Les réseaux sociaux, et avant eux la télévision, amplifient cette mise en avant de l’exceptionnel. On y met constamment en valeur le marginal plutôt que l’ordinaire. Les choses de la vie courante sont éliminées, considérées comme un bruit parasite. Ce qui sert de référence, de but, c’est la nouveauté, le privilège.
Il suffit de voir ce qui fait le buzz : le spectacle, l’extrême, l’iconoclasme.
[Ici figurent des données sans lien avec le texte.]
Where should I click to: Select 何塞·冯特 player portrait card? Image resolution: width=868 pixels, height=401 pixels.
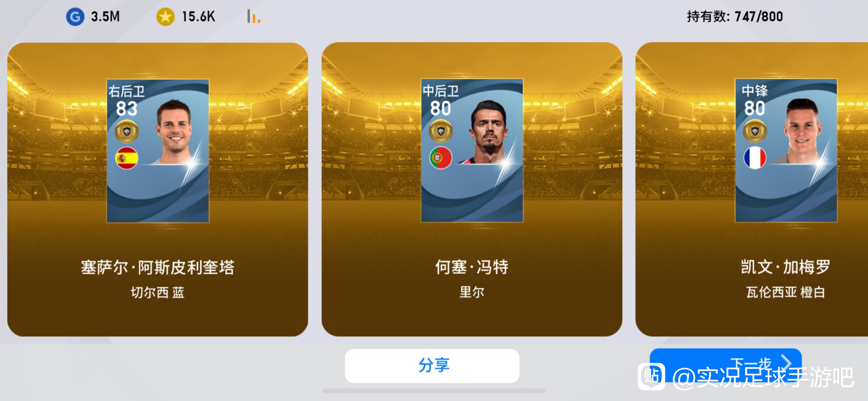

Personne ne perce en faisant sa lessive, à moins que ce ne soit couplé à l’invention d’un nouveau procédé spectaculaire (souvent destiné à éliminer ou simplifier l’action).
Et pourtant, faire sa lessive, c’est une grande partie de nos vies.
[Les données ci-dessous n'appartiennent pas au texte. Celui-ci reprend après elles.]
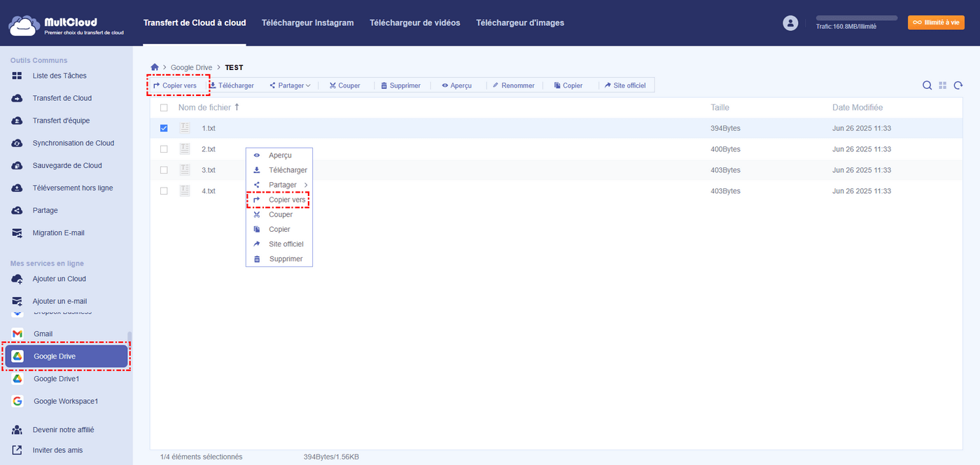The height and width of the screenshot is (465, 980).
Task: Open the user account avatar icon
Action: [x=790, y=23]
La conséquence c’est que nos vies ordinaires sont constamment dévaluées, rabaissées.
Pourtant, lors de mon voyage autour du monde, si j’ai pu tant apprendre et comprendre des peuples qui m’ont accueillie, c’est précisément parce que j’ai partagé leur ordinaire. Ce savoir, je n’aurai pas pu l’acquérir en faisant le tour des grands monuments, pas même en parcourant un pays sac au dos.
Il m’a fallu manger autre chose, m’habiller autrement et participer à toutes ces choses « inintéressantes » (faire la cuisine, la vaisselle, la lessive, le ménage…) pour commencer à percer l’âmes des peuples qui m’hébergeaient.
Ce n’est pas ce dont parlent les films ou les romans, pourtant c’est ça la vie réelle et c’est là qu’est la substance.
Ma vie à New Delhi ou dans la steppe n’avait souvent rien d’extraordinaire. Une fois les premiers chocs culturels absorbés, il restait des trajets, des matinées et des soirées qui se répétaient, des conversations ordinaires qui ne parlaient ni de chamanisme ni de philosophie hindoue (même si elles ont pu exister aussi). Sans parler de toutes ces familles avec lesquelles, pour des raisons linguistiques, je n’ai pu avoir aucune conversation. Je me souviens des heures passées assise sur le tapis d’une petite maison ladakhie où, incapable de suivre la discussion (déjà très fragmentée par de longs silences) il ne se passait rien d’autre qu’une nouvelle tasse de thé au beurre bue en observant le roulement régulier du moulin à prières que tenait dans sa main la petite grand-mère.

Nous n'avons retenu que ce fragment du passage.